DATA TO EXAMINE ->
***

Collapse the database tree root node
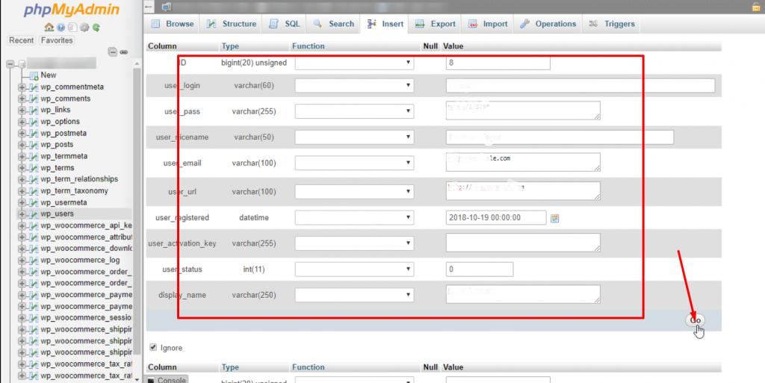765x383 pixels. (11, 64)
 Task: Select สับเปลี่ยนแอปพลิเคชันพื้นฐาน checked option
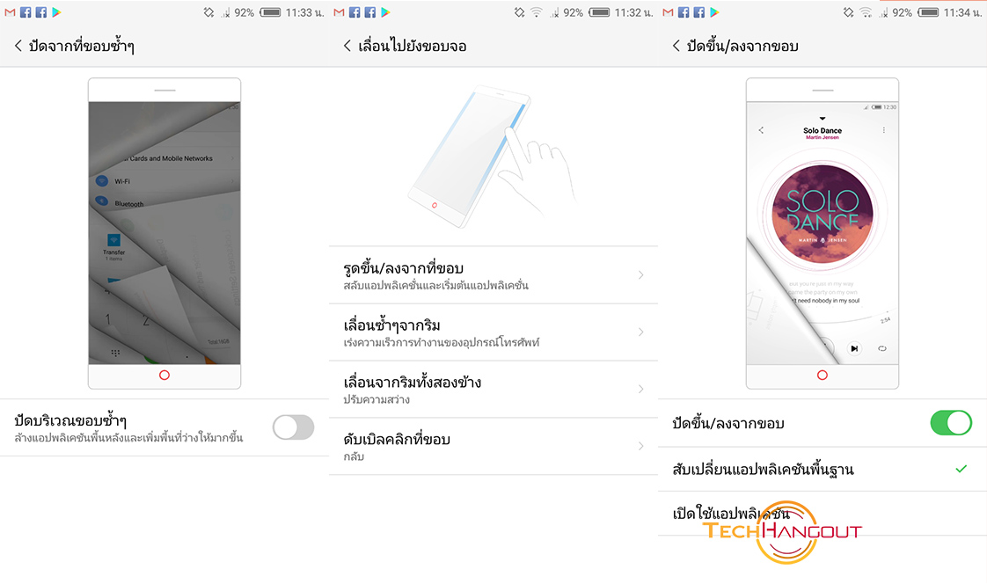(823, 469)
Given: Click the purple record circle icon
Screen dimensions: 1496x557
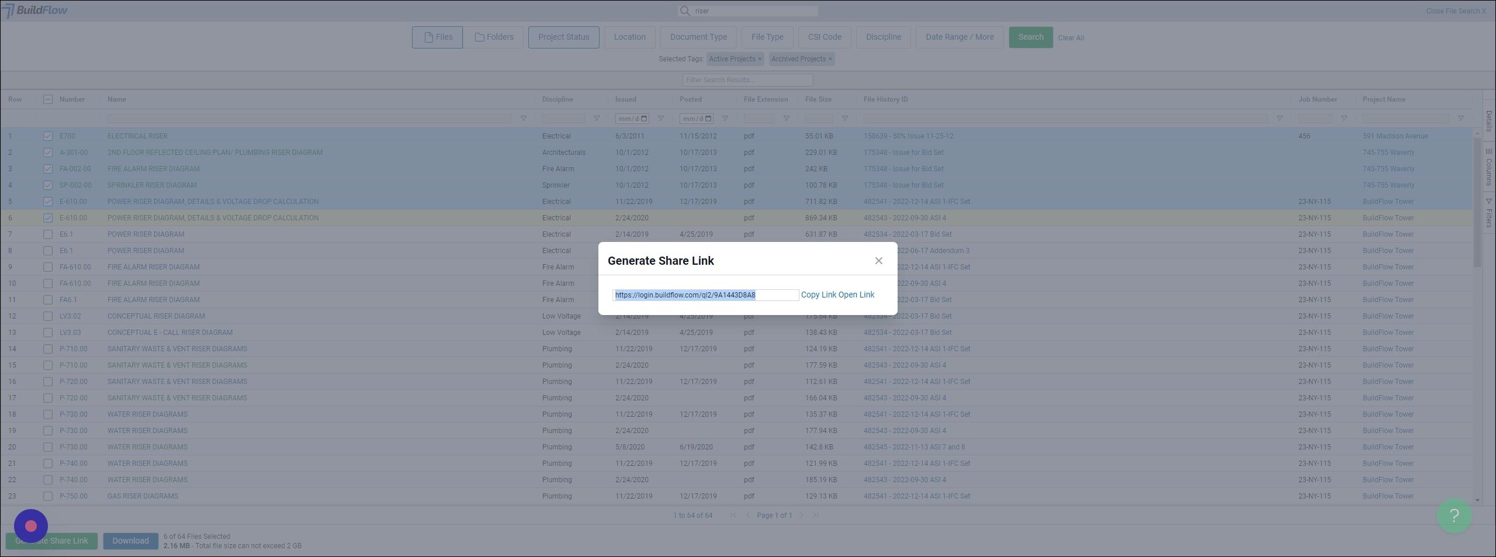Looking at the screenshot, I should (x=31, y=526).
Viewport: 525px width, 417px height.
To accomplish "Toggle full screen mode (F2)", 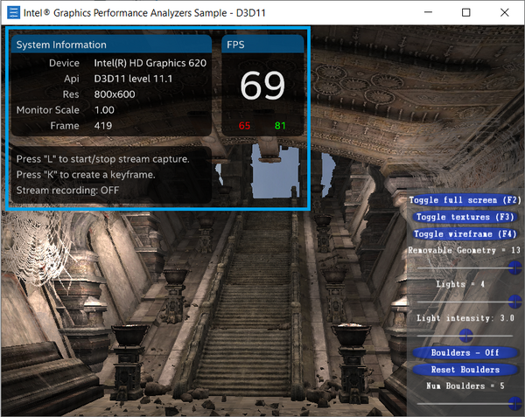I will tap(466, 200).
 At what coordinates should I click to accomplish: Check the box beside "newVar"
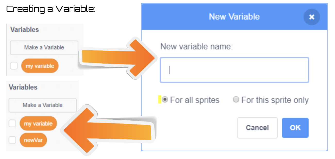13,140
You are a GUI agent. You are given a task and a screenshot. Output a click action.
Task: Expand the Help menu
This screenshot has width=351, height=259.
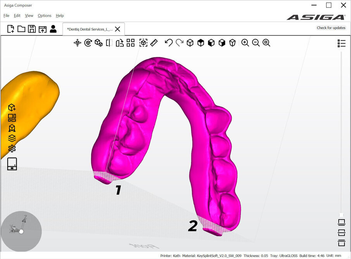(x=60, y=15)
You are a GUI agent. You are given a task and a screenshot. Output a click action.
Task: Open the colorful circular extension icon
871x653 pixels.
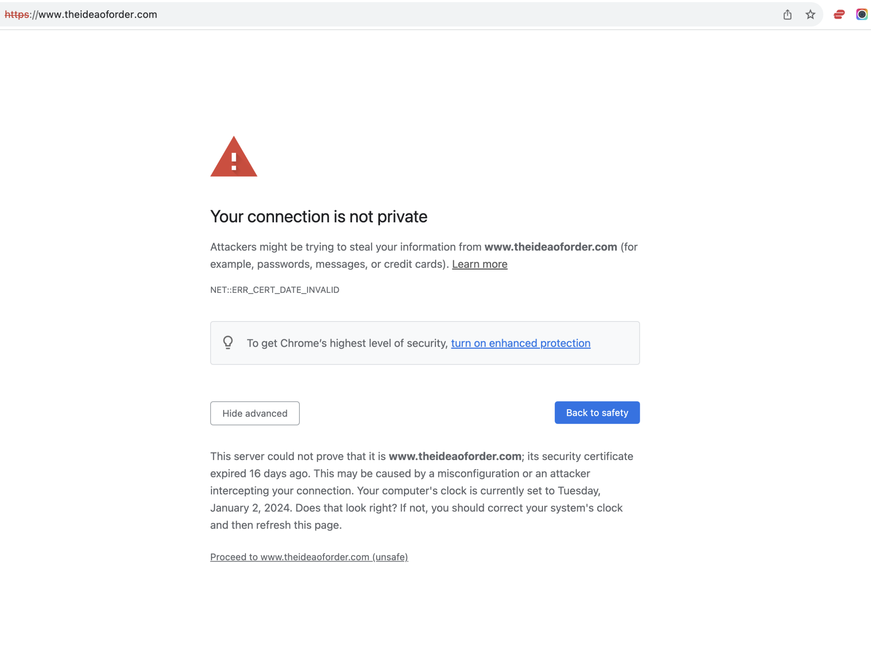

***

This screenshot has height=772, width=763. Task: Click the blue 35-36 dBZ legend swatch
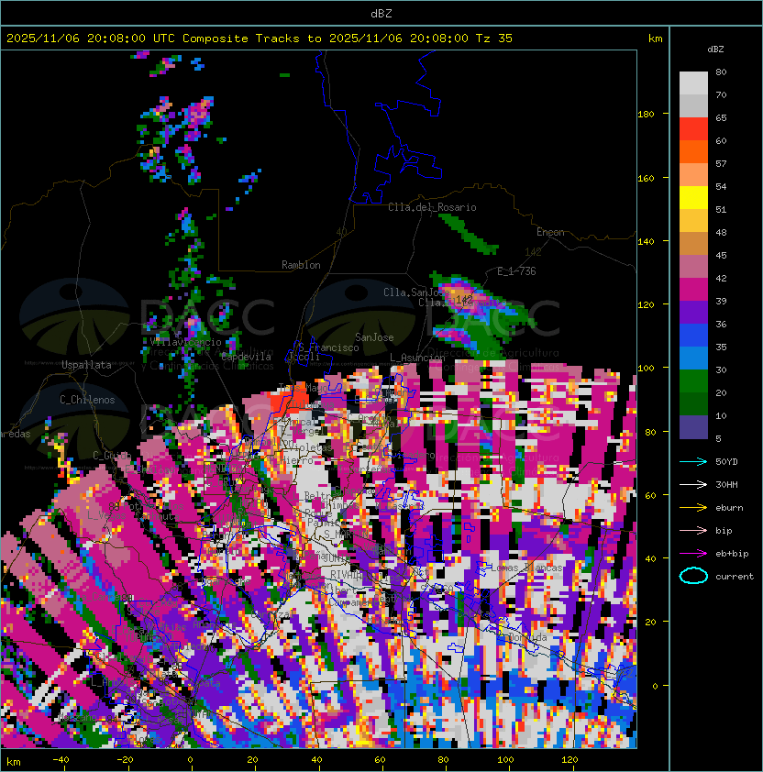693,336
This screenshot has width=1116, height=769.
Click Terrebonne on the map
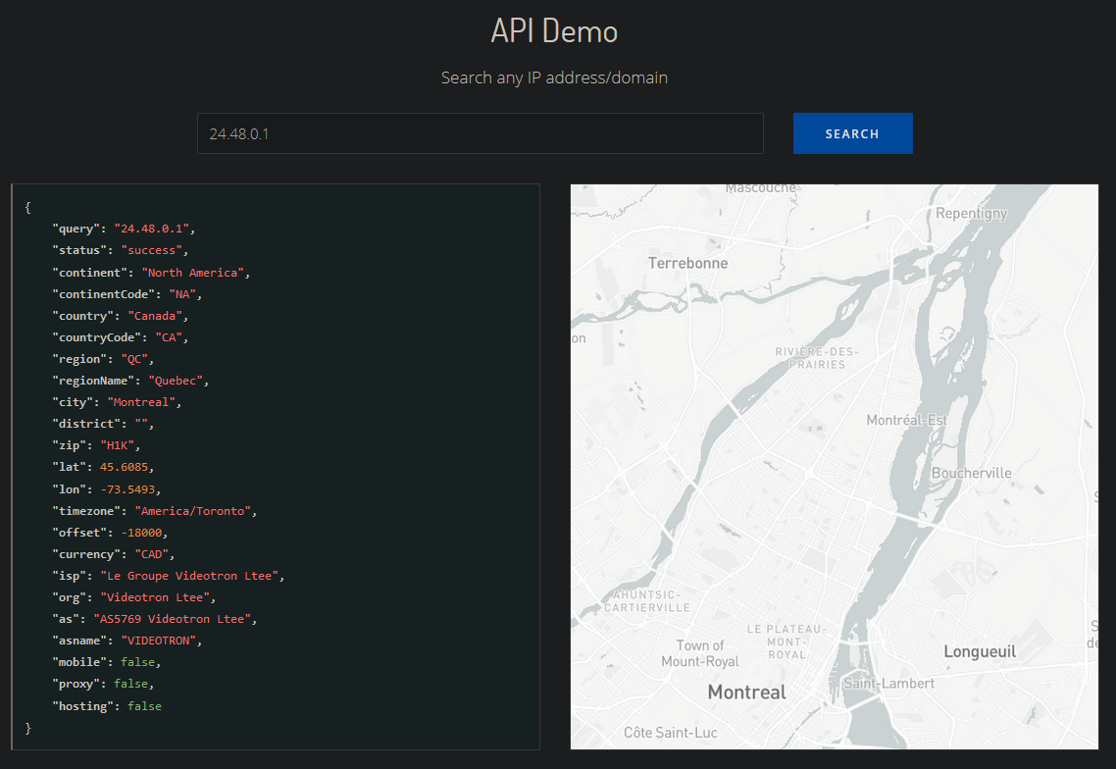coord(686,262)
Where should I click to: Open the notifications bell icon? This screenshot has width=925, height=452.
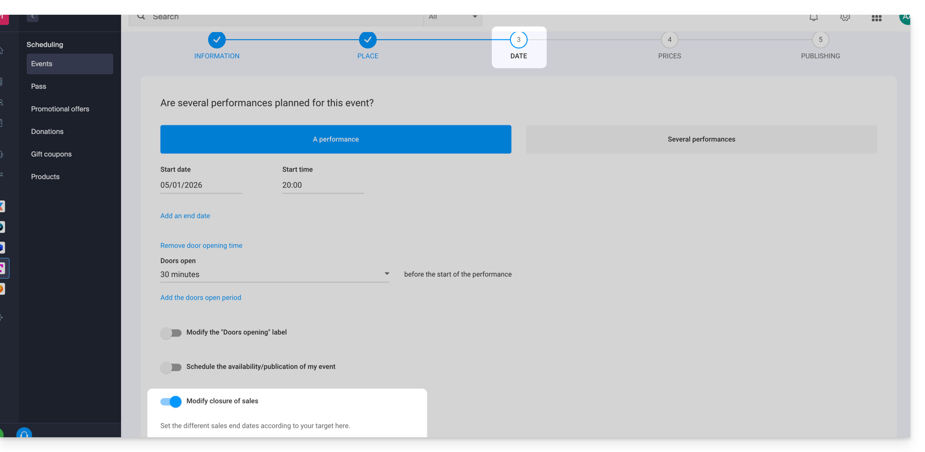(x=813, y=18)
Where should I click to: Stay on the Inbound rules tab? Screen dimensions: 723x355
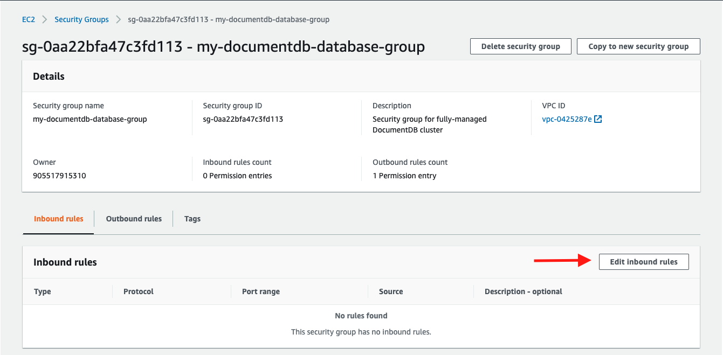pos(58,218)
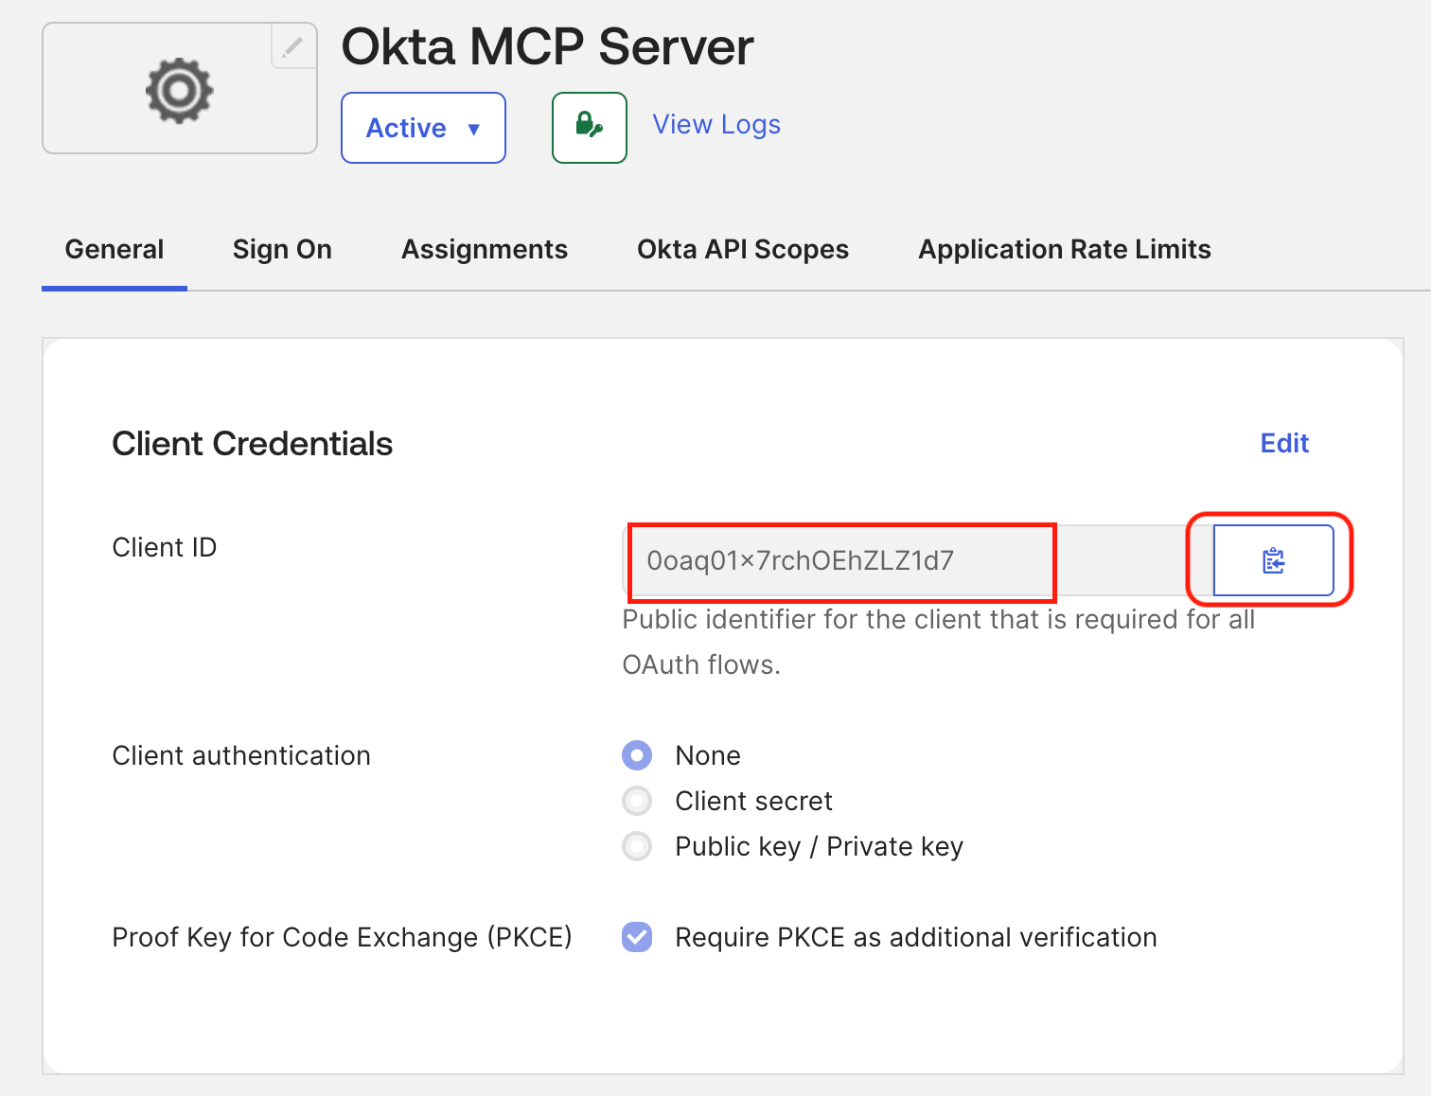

***

REQUIREMENT ->
Keep to the lines above from the line with "At what coordinates" to the line with "871x653 pixels.", and set down exactly those, inclusive, with nothing else and every picture left out.

EXERCISE RESULT ->
 At what coordinates should I click to accomplish: Check the box beside "newVar"
13,140
You are a GUI agent. You are given a task and a screenshot. Output a click action.
Task: Expand the Help menu
This screenshot has width=351, height=259.
(x=60, y=15)
You are a GUI agent. You are given a task and a screenshot. Output a click action.
Task: Open the colorful circular extension icon
871x653 pixels.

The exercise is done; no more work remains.